In an op-ed column that has run in various newspapers (including in Houston and Austin), Texas Freedom Network President Kathy Miller explains how the recently ended legislative session demonstrates that the “culture wars” are still a divisive and disruptive influence in Texas politics. We are to publishing the op-ed for TFN Insider readers here.
Legislative Session Shows ‘Culture Wars’ Still Thrive in Texas
National elections last November seemed to signal that voters are exhausted by relentless battles over divisive social issues. But the recently ended legislative session showed that the culture wars still thrive in Texas.
Whether the Legislature would ban public funding for embryonic stem cell research, for example, was a key battle in debates over the state budget. In addition, the governor and abortion opponents pushed for “Choose Life” license plates for cars.
But deep divisions over the State Board of Education and sex education truly illuminated the staying power of the culture wars in our state’s political life.
Over the past two years, the SBOE has lurched from one embarrassing controversy to another. On matters like language arts standards, public school Bible classes and even the adoption of mathematics textbooks, the board had become a dysfunctional mess.
The recent controversy over science was especially messy. Some of the state’s most respected scientists – including Nobel laureates – were practically reduced to begging board creationists not to undermine instruction on evolution.
So a bipartisan group of legislators offered more than a dozen bills to shield education from politics. Key bills would have removed or limited the board’s authority over setting curriculum standards and adopting textbooks.
It was clear that many lawmakers – Republicans and Democrats – understood that the SBOE had become an obstacle to ensuring that Texas schoolchildren get a sound education.
But social conservatives pleased with a state board that embraces the culture wars put intense pressure on lawmakers. Support for SBOE reform bills gradually faded among Republicans as all legislation dealing with the board had to pass a socially conservative litmus test. For example, a day after the House gave preliminary approval to a bill simply putting the board under periodic review by the Sunset Advisory Commission, the House reversed course and rejected it. Republican lawmakers told reporters that opposing the bill became a test of party loyalty – and all of them wanted to avoid the wrath of social conservatives in GOP primaries.
Lawmakers also sought to deal with the failure of sex education in Texas public schools. The rising rate of teen births in Texas is one of the nation’s highest. Moreover, the state spends over $1 billion annually on teen pregnancies. Yet more than 9 in 10 school districts teach no medically accurate information about pregnancy and disease prevention except abstinence-only-until-marriage.
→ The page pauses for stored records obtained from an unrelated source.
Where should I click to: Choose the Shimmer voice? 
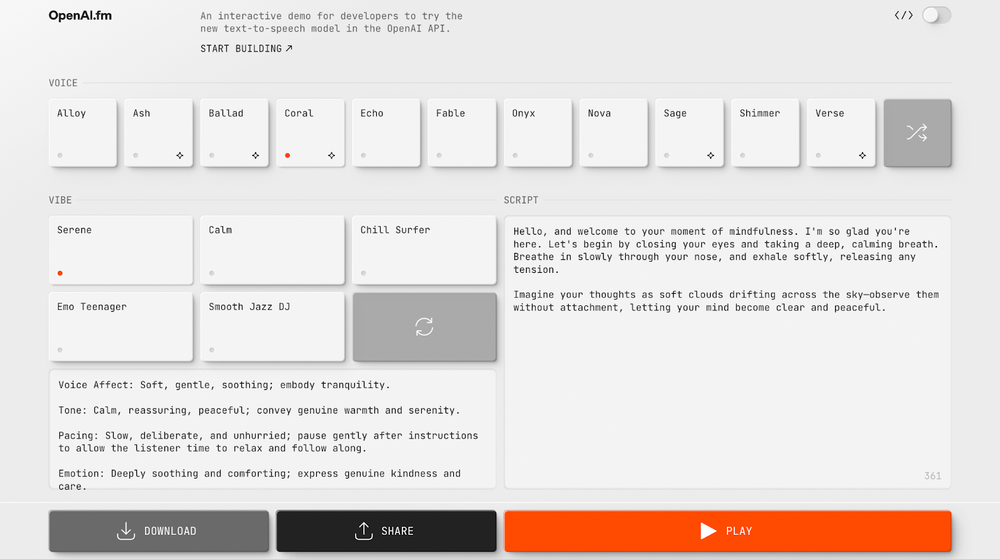(x=765, y=132)
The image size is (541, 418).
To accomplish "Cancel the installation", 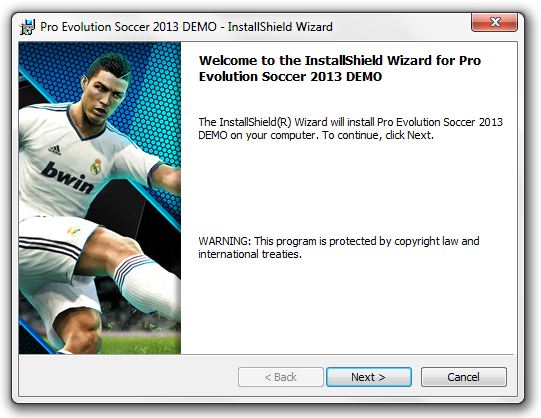I will point(463,377).
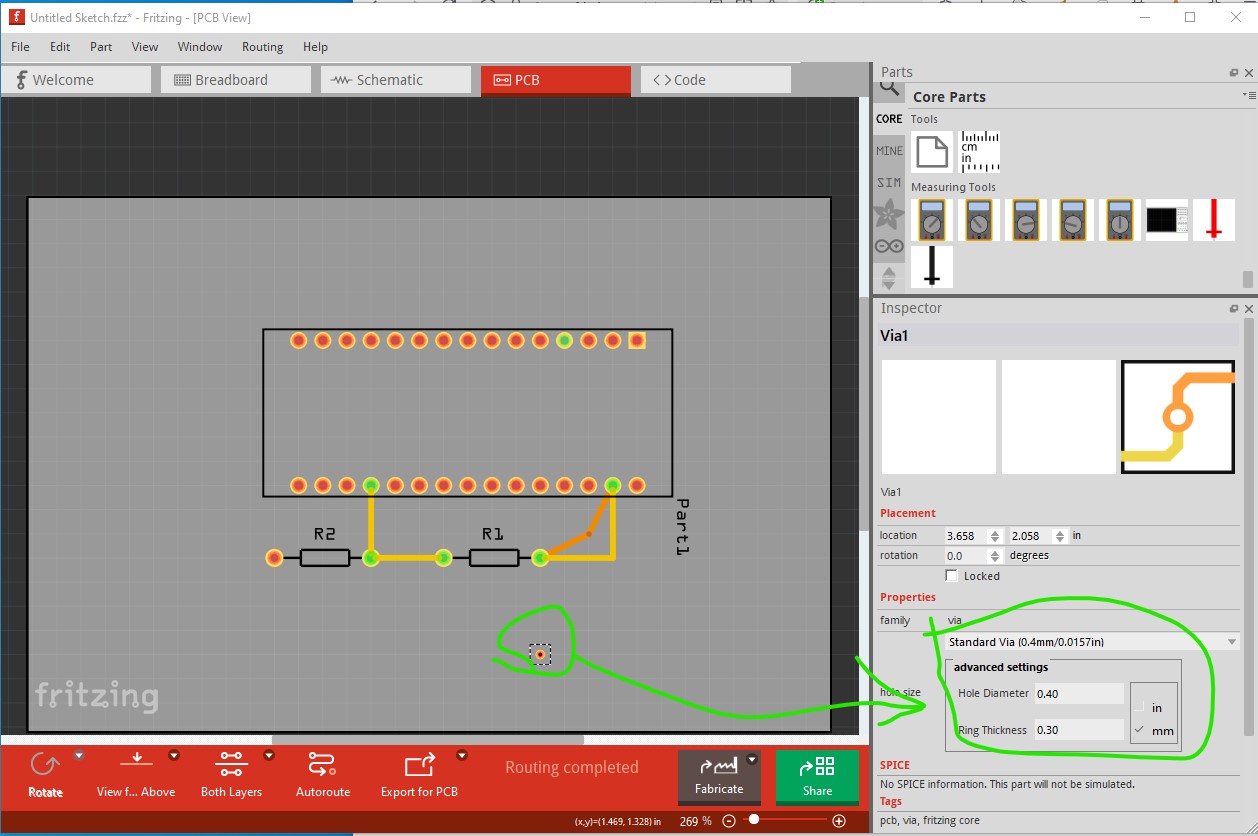
Task: Click the Both Layers icon
Action: (231, 766)
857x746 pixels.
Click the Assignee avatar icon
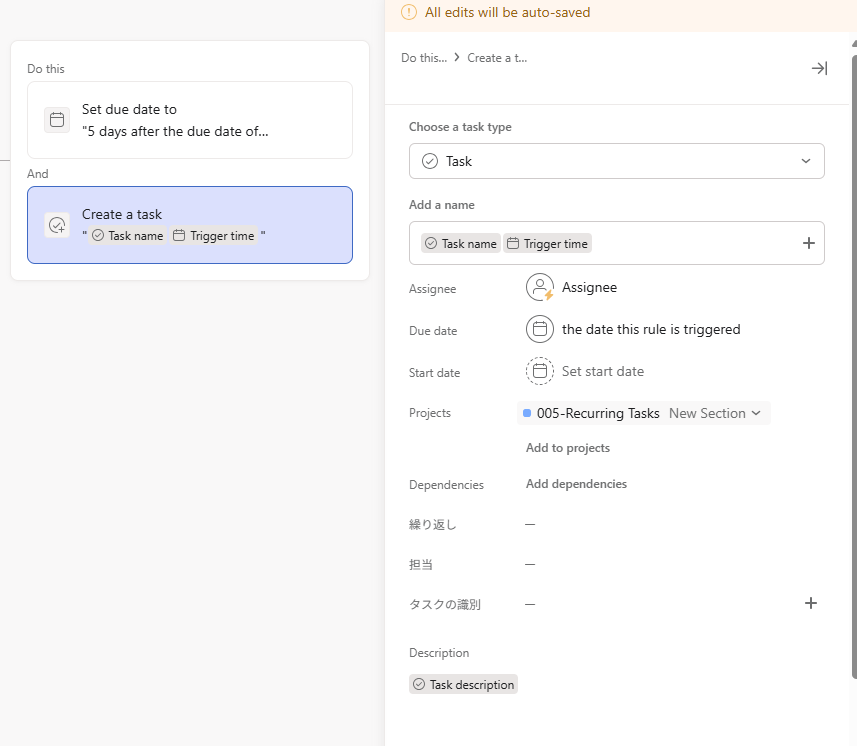[540, 288]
A two-year study showed that those abstinence-only programs were filled with factual errors, dated gender stereotypes and wildly exaggerated failure rates for contraception and disease prevention methods.
Lawmakers proposed solutions based on common sense. One required school districts that offer sex education to teach students about contraception and preventing sexually transmitted diseases. Another required that anything taught in sex education classes be medically accurate according to the federal Centers for Disease Control and Prevention and associations like the American Academy of Pediatrics.
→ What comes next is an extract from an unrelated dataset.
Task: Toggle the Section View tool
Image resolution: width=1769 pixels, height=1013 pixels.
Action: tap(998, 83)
Opponents said the bills were backed by abortion providers who simply wanted to “censor” information in classrooms and promote “recreational and gay sex” – outrageous claims for measures simply calling for medical accuracy in health classes.
Opportunities for rational discussion faded quickly. So when House members were asked to vote on requiring medically accurate information in sex education classes, House opponents killed the measure with a parliamentary move so they wouldn’t even have to discuss it on the floor.
As a result, little has changed in Texas at the end of a long legislative session. Statistics show that a Texas teen still gets pregnant every 10 minutes. Students are still being told that condoms and other forms of contraception and disease prevention are virtually useless. And State Board of Education members have already promised that the revision of social studies standards will be even more controversial than the science revision. But the culture warriors are happy.
The culture wars may be fading across the rest of the country. But they’re still causing casualties in Texas.
Kathy Miller is president of the Texas Freedom Network, a public education and religious liberties watchdog group based in Austin.